Level 3 – Introduction to Change Ringing

Level 3 takes ringers from Called Changes to Change Ringing, building up to ringing the treble and covering to methods.

Recent Achievers

Hattie Bird
William Rogers
Harry Thorne-Henderson

Start change ringing

The ultimate goal for most bell ringers is to ring changes. This is when bell ringers follow a pattern called a method, in which the bells change the order in which they strike at every stroke.

You'll learn about the structure of methods, how to remember them and how to control your bell so that it strikes in the right place. There is often some theory and reading to do, but your teacher will help out with advice.

Level 3 introduces the fundamental ringing pattern (method) called ‘Plain Hunt’. You will begin ringing this pattern as part of a group of 3 or 4 bells and ringers, and then work up to ringing with a 5, 6 or even 8 bells and ringers. You will also get your first experience of conducting which involves brief commands to start and stop the ringing of a method pattern.

To complete Level 3, you will ring your first quarter peal using your new ropesight skills to ring a performance piece.

Information for teachers

Level 3 includes Plain Hunt on 3 or more bells, plus trebling and covering to Doubles methods. Conducting begins with saying “Go” and “That’s all” for Plain Hunt on five, and the Level is passed when the ringer completes a quarter peal on the treble to Doubles and a quarter peal on the tenor behind to Doubles. Two quarter peals can be rung on the treble if the tenor is too large or the ringer too small to ring the tenor for Level 3.

The skills of moving the bell through the other bells is developed through Plain Hunt on 3, 4 and 5 bells, starting on different bells, and with an encouragement to count places rather than ringing by numbers. Development of ropesight is aided by ringing the treble to Bastow Minimus, Cloister Doubles, Plain Bob Minimus, Little Bob Minor and Grandsire Doubles.

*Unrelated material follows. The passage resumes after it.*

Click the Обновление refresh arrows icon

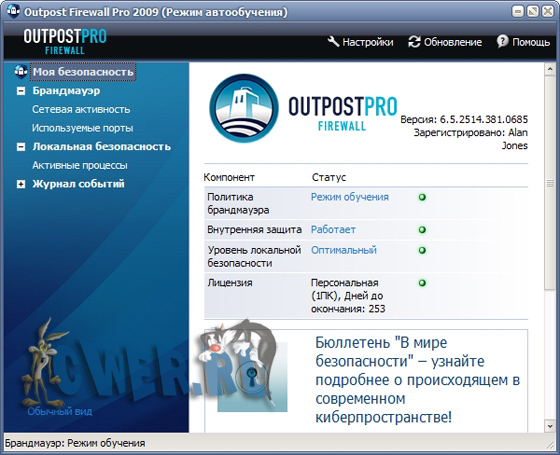pos(414,42)
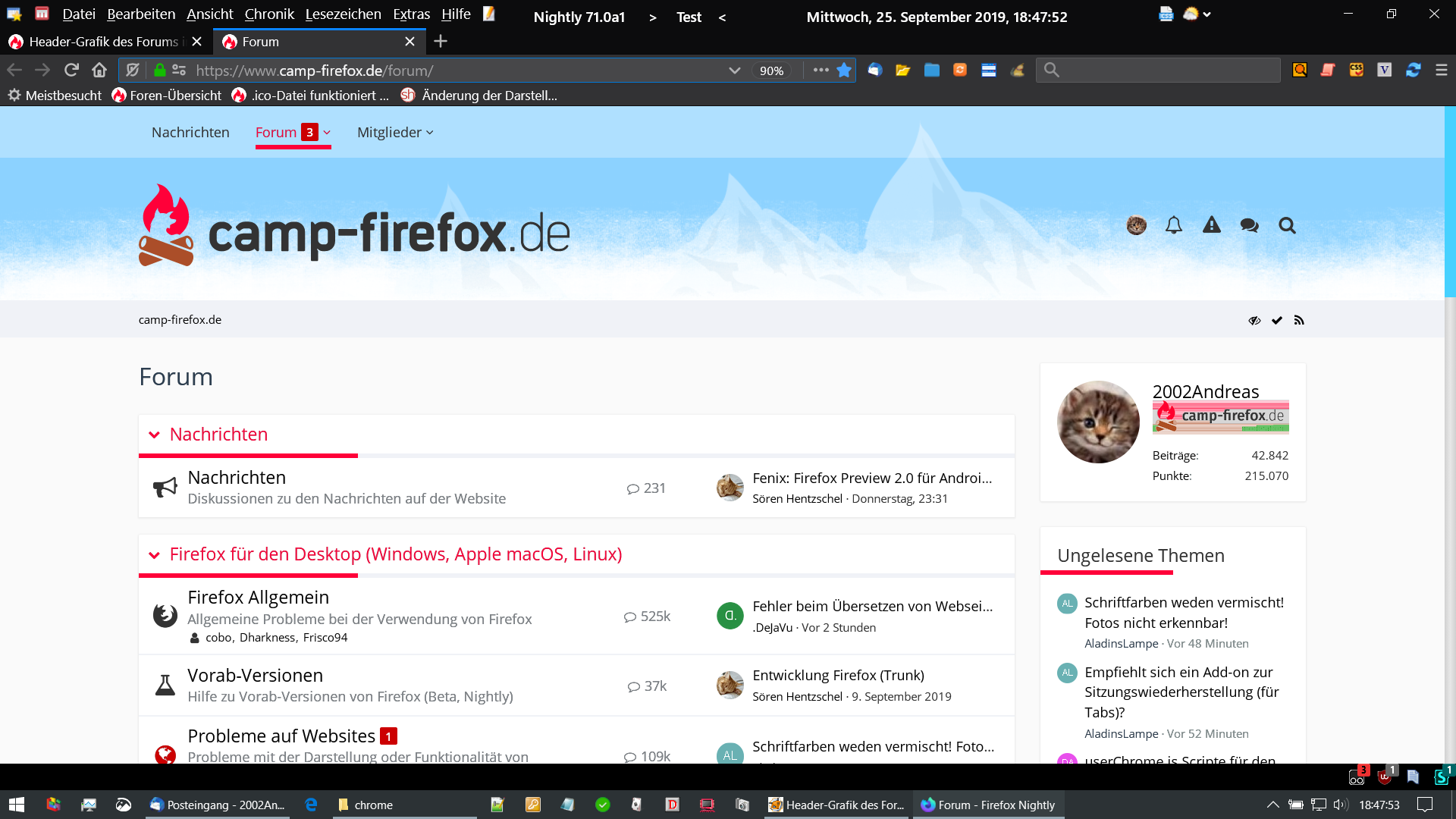Click the Firefox home button
Screen dimensions: 1456x819
(99, 70)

Other activities include raising and lowering in peal and covering to Plain Hunt or other Doubles methods. Once again, previously developed skills are reinforced.

Theoretical teaching should be based on how to move through bells, counting places, and understanding the concept of a course and after bell. Students should be able to write out Plain Hunt on 3, 4 and 5 in addition to basic start, stop conducting. Additional challenges, where necessary, are to use Original Doubles/Minor, raising/lowering in peal on 6 bells and trebling to varied coursing order methods. Further practice on listening can be done using a simulator.